One of the most discussed posts I've written on this blog was The Bait and Switch of Contemporary Christianity.
As that post buzzed around the Internet it seemed to hit two different audiences for two different reasons. For Christians, my advice to the student seemed to get the most attention. It appeared that "insiders" appreciated my move away from "working on your relationship with Jesus" to concrete obedience to Jesus (e.g., seeking reconciliation). For non-Christians, my comments about Christians being bad tippers seemed to get the most attention. For these "outsiders," many of whom worked in the restaurant industry, this observation seemed to confirm a stereotype they had about "the Sunday lunch church crowd."
Anyway, that post was a meditation on how we tend to use "religion" as a replacement for being a more decent human being. We'd rather have "quiet time with God" or want to "get into the word" than forgive our enemies or spend time working at a homeless shelter.
In making that observation in the post I made this sweeping statement:
"Christianity" has essentially become a mechanism for allowing millions of people to replace being a decent human being with something else, an endorsed "spiritual" substitute.I stand by that statement. As would, I think, most of the Old Testament prophets. And Jesus.
But maybe I'm wrong.
I say that because I found myself quoted at the start of Chapter 7--"Do Christians Love Others?"--in Bradley Wright's book Christians Are Hate-Filled Hypocrites...And Other Lies You've Been Told.
Bradley is a sociologist from the University of Connecticut who blogs over at Black, White and Gray (and formerly at his personal blog). His book Christians Are... was, I think, somewhat in response to the book unChristian, which used survey research to describe how Christians behave, well, unChristianly. Bradley's book seeks to take a second look and wants to correct some of the exaggerations and negative stereotypes regarding Christians, particularly Evangelical Christians. Hence the title "Christians Are Hate-Filled Hypocrites...And Other Lies You've Been Told."
Toward that end, at the start of each chapter of Christians Are... Bradley begins with quotations selected to illustrate a negative stereotype about Christians. A stereotype that is, presumably, a "lie." Starting with those quotes/"lies" Bradley goes on to review data, mainly survey data from the General Social Survey (GSS), to evaluate these negative stereotypes/"lies." As you might guess from the title of the book, after surveying the data in each chapter these stereotypes come to be seen as exaggerated, overblown or outright wrong--the "lies" from the title. Chapter titles include "Are We Losing our Young People?" and "Have Christians Gone Wild?" And one of the chapters is entitled "Do Christians Love Others?"

— Work to be completed —
Reproduce the passage of the blog post on Christians and decency starting with "Anyway, that post" and going on through "maybe I'm wrong.".

— Raw data —
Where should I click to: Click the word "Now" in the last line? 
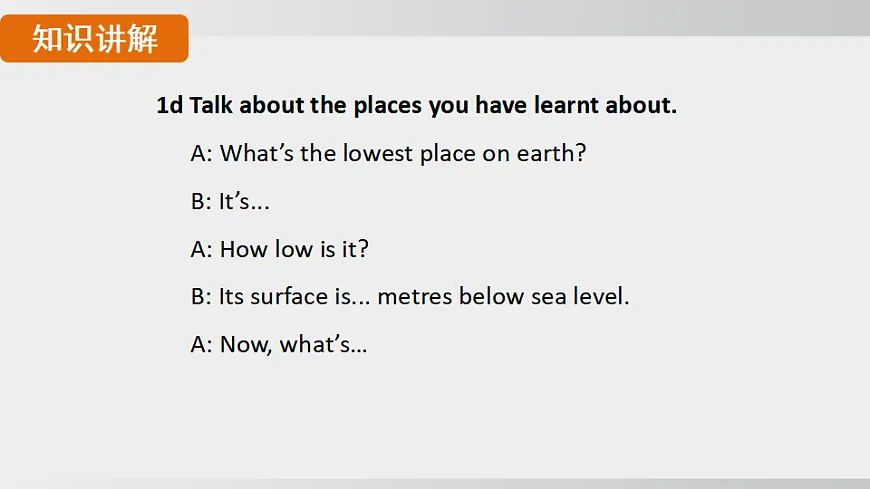coord(244,345)
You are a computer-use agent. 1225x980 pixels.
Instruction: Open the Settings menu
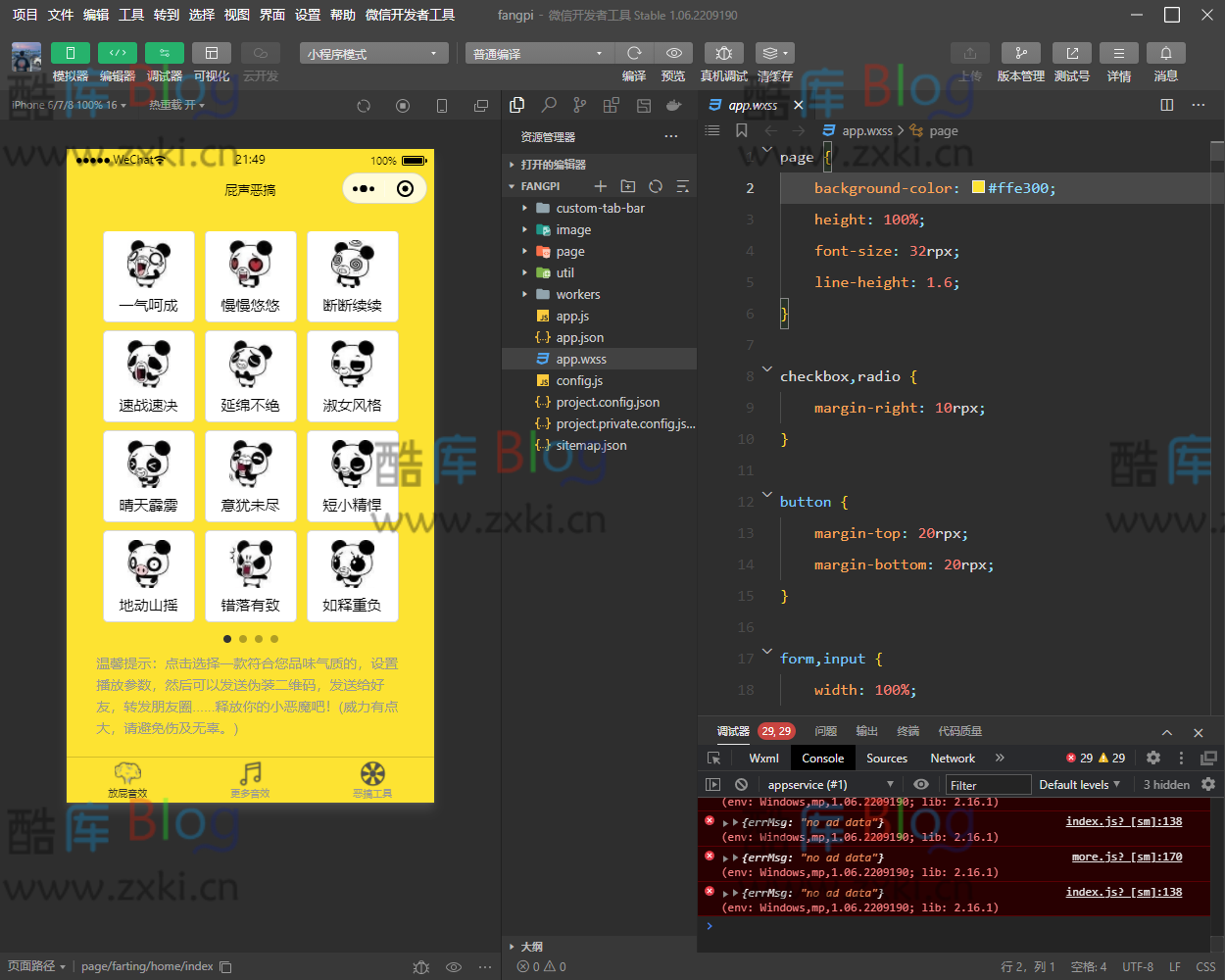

— Solution —
Anyway, that post was a meditation on how we tend to use "religion" as a replacement for being a more decent human being. We'd rather have "quiet time with God" or want to "get into the word" than forgive our enemies or spend time working at a homeless shelter.
In making that observation in the post I made this sweeping statement:
"Christianity" has essentially become a mechanism for allowing millions of people to replace being a decent human being with something else, an endorsed "spiritual" substitute.I stand by that statement. As would, I think, most of the Old Testament prophets. And Jesus.
But maybe I'm wrong.